● GIVEN PASSAGE:
== Segment start ==
Chemical Oceanographer Joins Geosciences

Jun 19, 2015

Welcome Jessica Fitzsimmons to the Department of Oceanography.

Jessica N. Fitzsimmons joined the College of Geosciences June 15 as an assistant professor in oceanography. She holds a Ph.D. in chemical oceanography from the MIT-Woods Hole Oceanographic Institution Joint Program. Her undergraduate degree is from Boston University, where she majored in chemistry and biology with a specialization in marine science. Her current research focuses on the biogeochemistry of trace metals in the open ocean, with funded projects exploring the chemical composition of marine colloidal iron species and the distribution and speciation of trace metals in the Arctic Ocean.

Fitzsimmons was most recently a postdoctoral associate in the Department of Marine and Coastal Sciences at Rutgers where she studied dissolved metals along the West Antarctic Peninsula and particulate metals in the East Pacific Rise hydrothermal plume.  She was also a postdoctoral fellow at MIT, studying the “Temporal variability of iron at Station ALOHA.” Her honors and awards include the Rossby Award for the top dissertation in the MIT Programs in Atmospheres Oceans and Climate, an MIT Martin Family Society Fellowship for Sustainability, an NSF Graduate Research Fellowship, and an MIT Presidential Fellowship. She has 17 papers published or in review and has participated in nine research cruises, including serving as junior chief scientist on board R/V Kilo Moana in 2012. She will to sail on the multi-cruise international GEOTRACES expedition to the Arctic later this summer. She is bringing two NSF grants to the college.

Fitzsimmons was recently featured in Oceanography magazine’s special issue, “Women in Oceanography: A Decade Later.”
== Segment end ==
[Collected data]
== Segment start ==
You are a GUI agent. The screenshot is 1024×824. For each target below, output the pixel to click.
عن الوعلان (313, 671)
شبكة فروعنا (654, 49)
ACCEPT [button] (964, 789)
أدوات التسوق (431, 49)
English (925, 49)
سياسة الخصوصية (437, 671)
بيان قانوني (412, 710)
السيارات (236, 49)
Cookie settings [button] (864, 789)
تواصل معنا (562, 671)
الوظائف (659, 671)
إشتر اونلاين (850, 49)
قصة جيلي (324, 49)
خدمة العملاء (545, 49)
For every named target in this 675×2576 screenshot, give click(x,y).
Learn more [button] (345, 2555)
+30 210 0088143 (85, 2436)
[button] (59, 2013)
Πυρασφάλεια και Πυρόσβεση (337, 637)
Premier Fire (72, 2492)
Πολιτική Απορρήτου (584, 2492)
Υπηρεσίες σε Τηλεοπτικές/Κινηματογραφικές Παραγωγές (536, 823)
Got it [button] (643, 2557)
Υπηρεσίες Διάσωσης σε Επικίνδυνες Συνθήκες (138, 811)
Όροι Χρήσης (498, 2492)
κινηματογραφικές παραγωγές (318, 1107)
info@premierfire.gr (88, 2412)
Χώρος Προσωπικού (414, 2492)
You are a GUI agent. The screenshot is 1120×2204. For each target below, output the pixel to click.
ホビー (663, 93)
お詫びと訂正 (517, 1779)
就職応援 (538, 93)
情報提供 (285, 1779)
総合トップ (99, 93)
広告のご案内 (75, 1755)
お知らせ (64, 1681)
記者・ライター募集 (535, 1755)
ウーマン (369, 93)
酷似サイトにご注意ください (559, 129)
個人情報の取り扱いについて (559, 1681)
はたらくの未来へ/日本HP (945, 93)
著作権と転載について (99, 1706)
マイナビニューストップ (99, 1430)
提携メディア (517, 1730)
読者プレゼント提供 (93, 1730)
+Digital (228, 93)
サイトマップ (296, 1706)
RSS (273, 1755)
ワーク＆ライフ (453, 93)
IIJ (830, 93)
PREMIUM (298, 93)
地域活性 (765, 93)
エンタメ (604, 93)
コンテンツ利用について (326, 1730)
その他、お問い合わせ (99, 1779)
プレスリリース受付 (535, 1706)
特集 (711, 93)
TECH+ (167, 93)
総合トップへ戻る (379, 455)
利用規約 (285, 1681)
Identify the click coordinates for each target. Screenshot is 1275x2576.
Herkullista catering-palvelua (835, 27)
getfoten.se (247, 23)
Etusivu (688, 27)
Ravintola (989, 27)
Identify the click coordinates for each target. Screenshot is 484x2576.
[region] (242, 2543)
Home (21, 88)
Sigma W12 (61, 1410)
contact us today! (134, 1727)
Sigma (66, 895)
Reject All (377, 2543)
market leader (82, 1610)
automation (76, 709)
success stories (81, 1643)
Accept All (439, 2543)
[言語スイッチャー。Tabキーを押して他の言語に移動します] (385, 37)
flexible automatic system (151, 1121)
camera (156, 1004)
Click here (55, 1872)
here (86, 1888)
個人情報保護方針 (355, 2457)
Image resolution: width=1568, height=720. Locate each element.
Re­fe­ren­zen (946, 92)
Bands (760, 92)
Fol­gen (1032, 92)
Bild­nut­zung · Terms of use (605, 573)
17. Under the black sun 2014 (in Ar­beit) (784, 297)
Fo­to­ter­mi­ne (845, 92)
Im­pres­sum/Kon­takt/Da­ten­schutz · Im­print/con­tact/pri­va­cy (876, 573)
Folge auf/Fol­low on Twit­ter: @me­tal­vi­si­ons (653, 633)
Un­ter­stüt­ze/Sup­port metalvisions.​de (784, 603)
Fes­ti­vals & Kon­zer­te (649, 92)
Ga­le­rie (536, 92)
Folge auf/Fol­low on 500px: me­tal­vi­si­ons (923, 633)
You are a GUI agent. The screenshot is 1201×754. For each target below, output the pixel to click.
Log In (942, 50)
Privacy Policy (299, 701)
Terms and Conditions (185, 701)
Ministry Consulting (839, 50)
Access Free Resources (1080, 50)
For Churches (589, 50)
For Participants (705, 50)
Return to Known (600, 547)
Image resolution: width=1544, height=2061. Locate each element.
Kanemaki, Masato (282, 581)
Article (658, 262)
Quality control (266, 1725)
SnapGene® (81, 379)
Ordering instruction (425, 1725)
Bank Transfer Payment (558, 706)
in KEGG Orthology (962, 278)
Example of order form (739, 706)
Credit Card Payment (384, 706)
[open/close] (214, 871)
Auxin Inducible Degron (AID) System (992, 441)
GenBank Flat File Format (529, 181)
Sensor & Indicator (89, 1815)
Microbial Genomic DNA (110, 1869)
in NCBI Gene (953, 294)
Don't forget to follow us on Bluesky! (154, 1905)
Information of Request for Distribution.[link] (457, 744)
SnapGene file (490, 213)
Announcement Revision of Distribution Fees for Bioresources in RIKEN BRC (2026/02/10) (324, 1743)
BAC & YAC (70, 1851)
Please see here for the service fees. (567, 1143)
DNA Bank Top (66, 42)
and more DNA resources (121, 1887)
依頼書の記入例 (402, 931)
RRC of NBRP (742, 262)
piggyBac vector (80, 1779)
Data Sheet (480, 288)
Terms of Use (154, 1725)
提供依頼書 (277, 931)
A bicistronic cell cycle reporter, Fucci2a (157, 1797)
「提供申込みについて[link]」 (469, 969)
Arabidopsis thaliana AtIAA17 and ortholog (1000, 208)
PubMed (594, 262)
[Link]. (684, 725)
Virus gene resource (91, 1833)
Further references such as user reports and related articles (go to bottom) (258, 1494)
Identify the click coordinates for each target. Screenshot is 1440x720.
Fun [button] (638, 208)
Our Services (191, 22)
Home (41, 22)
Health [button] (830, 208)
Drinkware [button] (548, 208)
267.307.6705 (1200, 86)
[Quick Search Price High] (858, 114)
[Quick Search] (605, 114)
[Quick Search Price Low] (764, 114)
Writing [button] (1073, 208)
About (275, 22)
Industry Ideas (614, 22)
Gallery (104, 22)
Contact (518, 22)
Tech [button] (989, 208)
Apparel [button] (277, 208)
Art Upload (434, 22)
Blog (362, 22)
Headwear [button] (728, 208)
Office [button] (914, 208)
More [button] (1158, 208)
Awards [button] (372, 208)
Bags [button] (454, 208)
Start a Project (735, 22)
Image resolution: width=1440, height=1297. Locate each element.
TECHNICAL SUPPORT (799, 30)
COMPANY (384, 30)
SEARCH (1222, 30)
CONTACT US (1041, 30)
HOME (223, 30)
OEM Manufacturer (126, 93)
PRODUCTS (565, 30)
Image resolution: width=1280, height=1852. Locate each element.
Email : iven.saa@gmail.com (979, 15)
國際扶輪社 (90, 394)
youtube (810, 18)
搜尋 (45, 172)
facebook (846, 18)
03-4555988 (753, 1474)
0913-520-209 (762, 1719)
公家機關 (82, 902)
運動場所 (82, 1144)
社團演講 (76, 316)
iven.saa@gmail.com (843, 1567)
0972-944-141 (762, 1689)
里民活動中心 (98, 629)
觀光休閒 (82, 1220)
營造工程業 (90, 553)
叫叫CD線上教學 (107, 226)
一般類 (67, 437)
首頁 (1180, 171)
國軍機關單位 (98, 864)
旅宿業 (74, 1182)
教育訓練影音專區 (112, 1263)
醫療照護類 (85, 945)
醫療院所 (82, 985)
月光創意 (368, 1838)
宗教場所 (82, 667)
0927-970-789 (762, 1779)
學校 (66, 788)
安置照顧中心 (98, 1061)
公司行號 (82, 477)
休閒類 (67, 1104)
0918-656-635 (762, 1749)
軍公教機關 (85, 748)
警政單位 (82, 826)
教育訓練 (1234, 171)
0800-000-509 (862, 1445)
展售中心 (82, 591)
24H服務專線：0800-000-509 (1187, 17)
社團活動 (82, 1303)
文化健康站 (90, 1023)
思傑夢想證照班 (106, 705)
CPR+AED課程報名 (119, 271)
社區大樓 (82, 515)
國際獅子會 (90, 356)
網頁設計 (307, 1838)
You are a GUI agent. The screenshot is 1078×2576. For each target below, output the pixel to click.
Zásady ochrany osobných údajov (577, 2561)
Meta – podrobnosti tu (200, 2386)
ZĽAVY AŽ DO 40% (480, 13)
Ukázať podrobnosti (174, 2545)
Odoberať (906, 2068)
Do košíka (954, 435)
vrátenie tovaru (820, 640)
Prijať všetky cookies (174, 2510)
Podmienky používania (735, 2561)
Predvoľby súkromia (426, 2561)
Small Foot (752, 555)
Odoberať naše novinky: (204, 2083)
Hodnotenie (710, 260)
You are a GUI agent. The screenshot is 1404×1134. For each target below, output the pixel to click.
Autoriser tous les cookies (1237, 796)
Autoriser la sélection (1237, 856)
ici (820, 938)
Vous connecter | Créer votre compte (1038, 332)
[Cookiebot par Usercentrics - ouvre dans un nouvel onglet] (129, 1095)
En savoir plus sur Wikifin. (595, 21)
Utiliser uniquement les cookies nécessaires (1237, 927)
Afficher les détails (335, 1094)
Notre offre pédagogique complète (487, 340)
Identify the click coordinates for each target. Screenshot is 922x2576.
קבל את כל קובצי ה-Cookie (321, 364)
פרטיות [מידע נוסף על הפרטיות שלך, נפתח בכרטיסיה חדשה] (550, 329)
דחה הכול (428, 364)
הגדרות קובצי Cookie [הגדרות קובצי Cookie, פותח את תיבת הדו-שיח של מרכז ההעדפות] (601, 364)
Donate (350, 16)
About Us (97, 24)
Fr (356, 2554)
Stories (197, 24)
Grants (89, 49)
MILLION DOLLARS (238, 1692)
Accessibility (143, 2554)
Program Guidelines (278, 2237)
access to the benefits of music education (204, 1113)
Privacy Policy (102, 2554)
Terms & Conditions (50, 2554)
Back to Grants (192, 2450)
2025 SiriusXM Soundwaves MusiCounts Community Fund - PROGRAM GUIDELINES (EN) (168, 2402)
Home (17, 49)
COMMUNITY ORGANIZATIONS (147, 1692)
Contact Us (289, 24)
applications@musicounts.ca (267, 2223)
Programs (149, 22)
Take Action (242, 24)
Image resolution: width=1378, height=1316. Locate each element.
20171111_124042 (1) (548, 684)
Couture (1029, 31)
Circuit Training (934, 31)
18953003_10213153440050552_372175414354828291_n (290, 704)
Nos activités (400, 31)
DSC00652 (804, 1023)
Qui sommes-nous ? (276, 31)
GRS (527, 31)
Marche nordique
== Segment end ==
● TASK DESCRIPTION:
Please transcribe the portion of the faculty announcement above, starting with "Welcome Jessica Fitzsimmons" and going on through "the Arctic Ocean.".

● RESULT FOR THIS EXERCISE:
Welcome Jessica Fitzsimmons to the Department of Oceanography.

Jessica N. Fitzsimmons joined the College of Geosciences June 15 as an assistant professor in oceanography. She holds a Ph.D. in chemical oceanography from the MIT-Woods Hole Oceanographic Institution Joint Program. Her undergraduate degree is from Boston University, where she majored in chemistry and biology with a specialization in marine science. Her current research focuses on the biogeochemistry of trace metals in the open ocean, with funded projects exploring the chemical composition of marine colloidal iron species and the distribution and speciation of trace metals in the Arctic Ocean.